BDP GRUBU ADINA HASİP KAPLAN (Şırnak) - Sayın Başkan, değerli milletvekilleri; insan hakları ve ifade özgürlüğü Türkiye'nin cumhuriyet tarihi boyunca en büyük sorunu ve demokratik toplumun önündeki en büyük engeldir. Geçmişe dönüp baktığınız zaman faşist Mussolini'nin Türk Ceza Kanunu; 141, 142, 163'üncü maddelerini görürsünüz. Terörle Mücadele Kanunu'nun da 8'inci maddesini -sonra değiştirildi- şimdiki Terörle Mücadele Kanunu'nun tamamını görürsünüz. Bunun sonucudur ki Avrupa İnsan Hakları Mahkemesinde basın davalarında, siyasi davalarda ve birçok davada Türkiye hakkında ihlal kararları verilmiştir. Şimdi, Avrupa İnsan Hakları Mahkemesinin verdiği bazı kararları, bu kararların gereği olarak Avrupa Konseyi Bakanlar Komitesinin yine Hükûmete yapmasının gerektiğini söylediği bazı düzenlemeler için bu dördüncü yargı paketi hazırlandı. Dördüncü yargı paketi bir reform olarak sunuldu fakat açıklandığı zaman maalesef -maalesef diyorum- boş çıktığı görüldü. Ne Hükûmetin iddia ettiği gibi bir reform paketidir ne de muhalefetin muhalefet şerhini Hükûmete değil muhalefete yazdığı gibidir bu tasarı arkadaşlar.
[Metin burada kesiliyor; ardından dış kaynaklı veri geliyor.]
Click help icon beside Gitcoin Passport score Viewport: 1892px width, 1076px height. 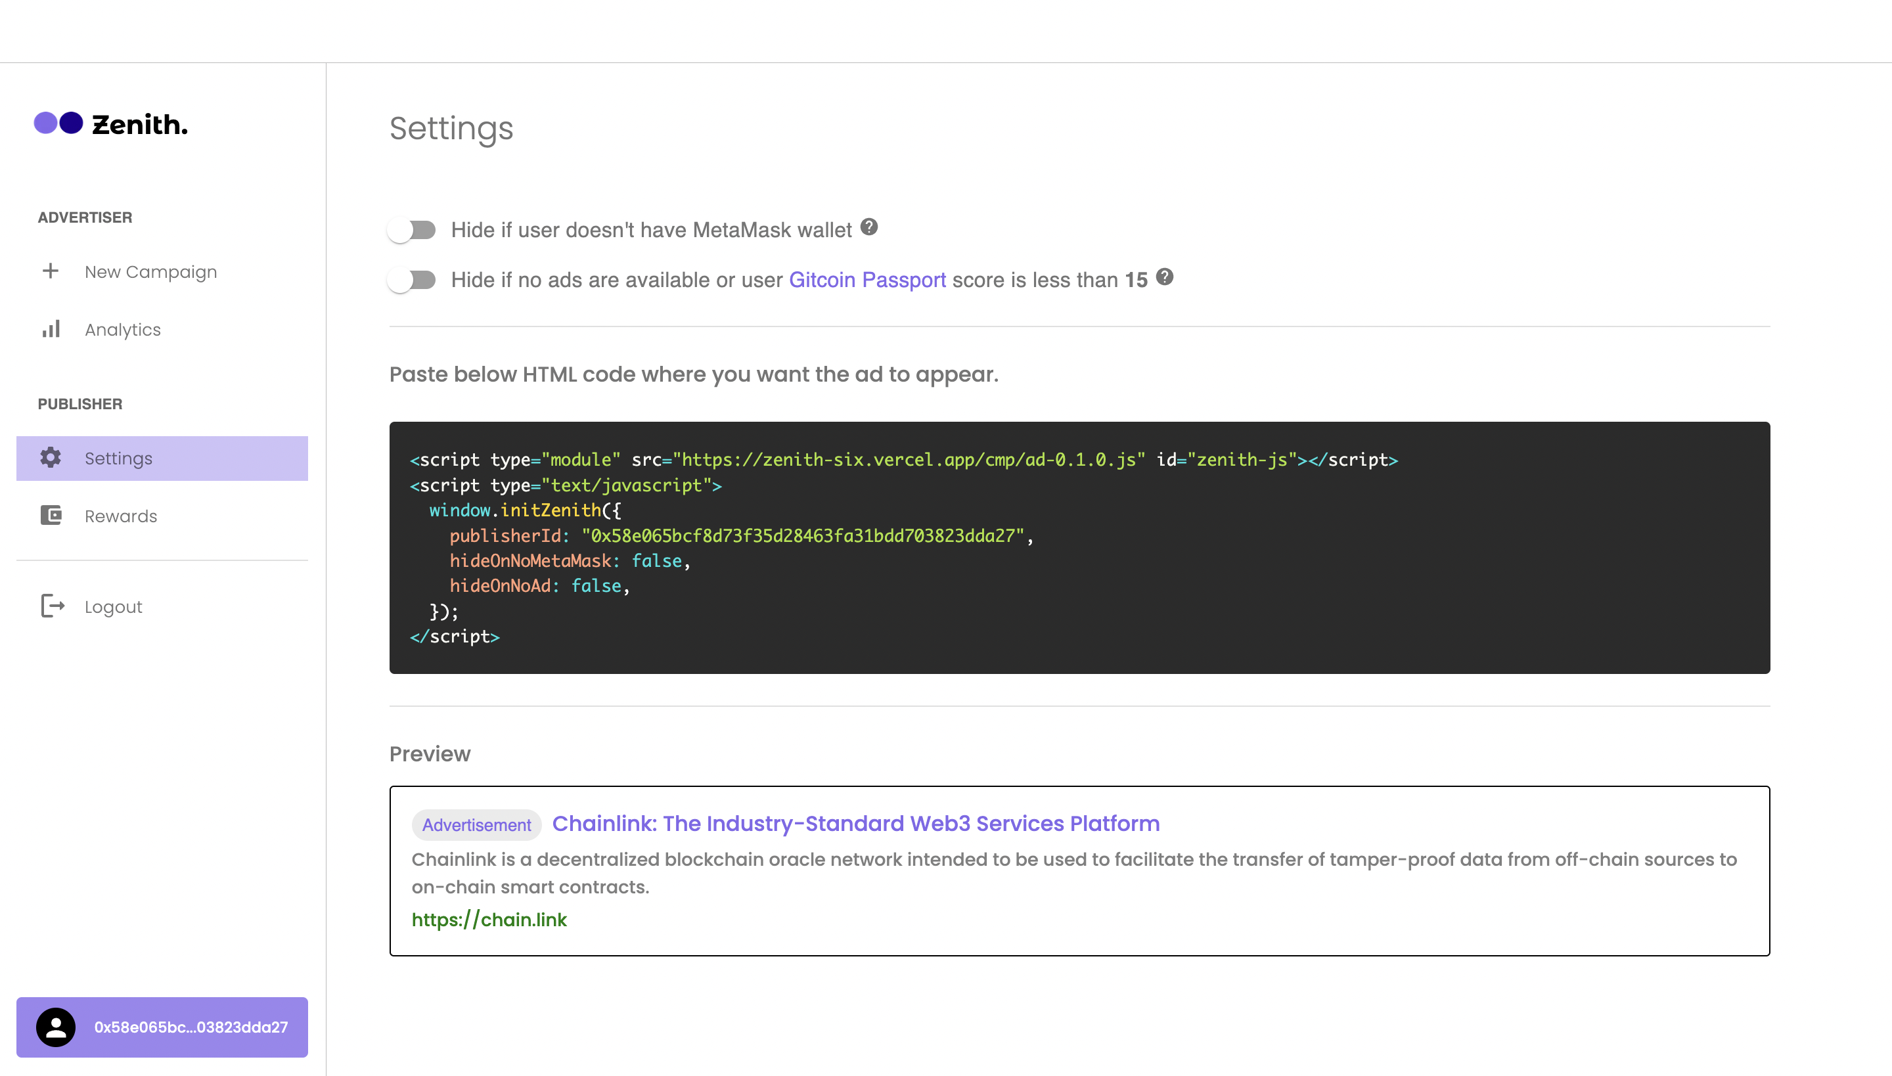(x=1165, y=277)
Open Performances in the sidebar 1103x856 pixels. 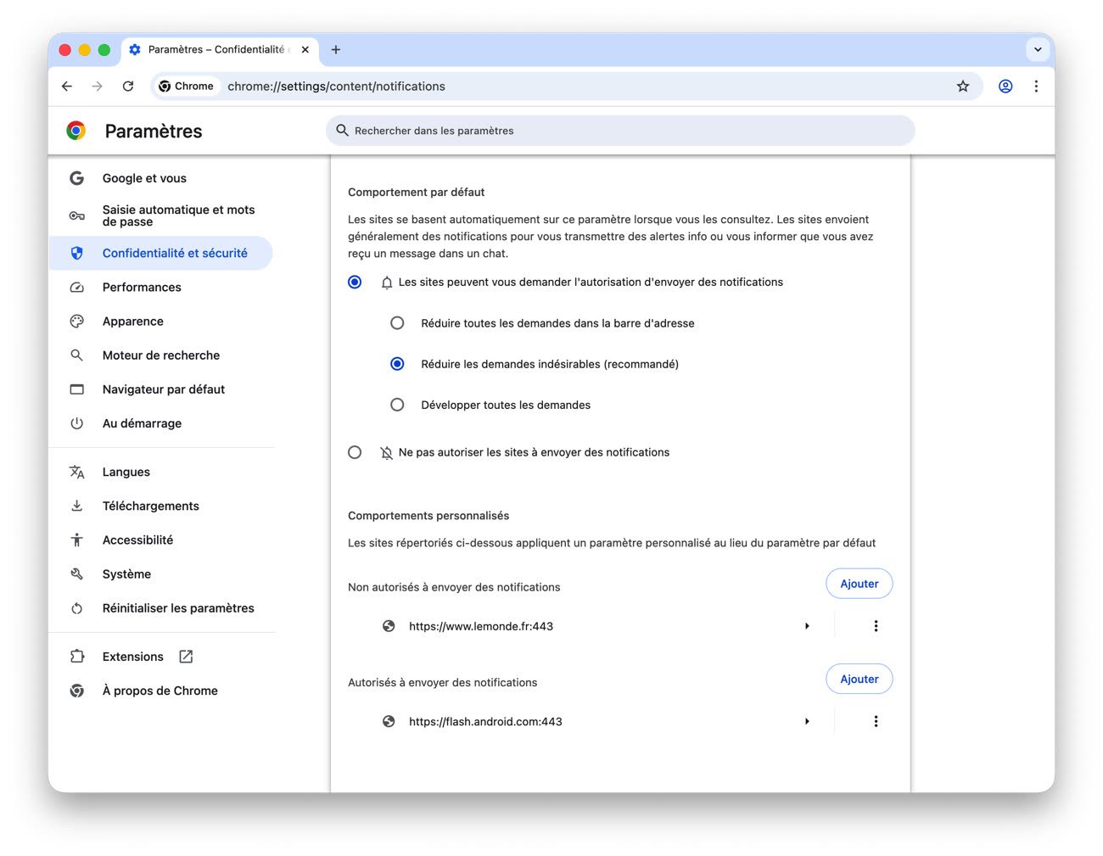[x=142, y=288]
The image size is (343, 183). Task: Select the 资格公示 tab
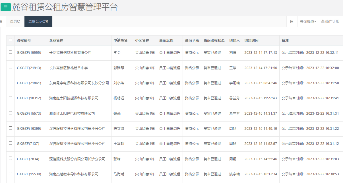[x=35, y=21]
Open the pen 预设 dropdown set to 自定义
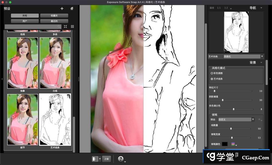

Eğer yargıyı konuşacaksak, adaleti konuşacaksak, şu an Türkiye'nin kanayan yarasını konuşacaksak burada 8-9 milletvekili tutuklu. "Neden tutuklu?" sorusunun cevabını verememiş bir Meclis, üyelerine sahip çıkamamış. 10 binin üstünde siyasetçinin tutuklu olduğu, belediye başkanlarının, il encümenlerinin, BDP'li siyasetçilerin ise hiçbirisinin dosyasında bir çakı ve şiddet eylemi olmamasına rağmen, üç yılı aşkın süredir özel yetkili mahkemelerde tutuklu olduğunu biliyoruz. Şimdi "Adaletin en çok kanadığı yer, adaletin en çok ihlal edildiği yer, adaletin en çok tartışıldığı yer neresidir?" dersek bir hukukçu olarak, istiklal mahkemelerinden başlar sıkıyönetime, sıkıyönetim mahkemelerinden devlet güvenlik mahkemelerine, oradan geliriz özel yetkili mahkemelere. Bugün, Türkiye adaletinin kara lekesi özel yetkili mahkemelerdir arkadaşlar. Kapatılmasına rağmen elindeki davaları sürdürerek adaletsizliğe devam etmektedir. Bu bir yanı.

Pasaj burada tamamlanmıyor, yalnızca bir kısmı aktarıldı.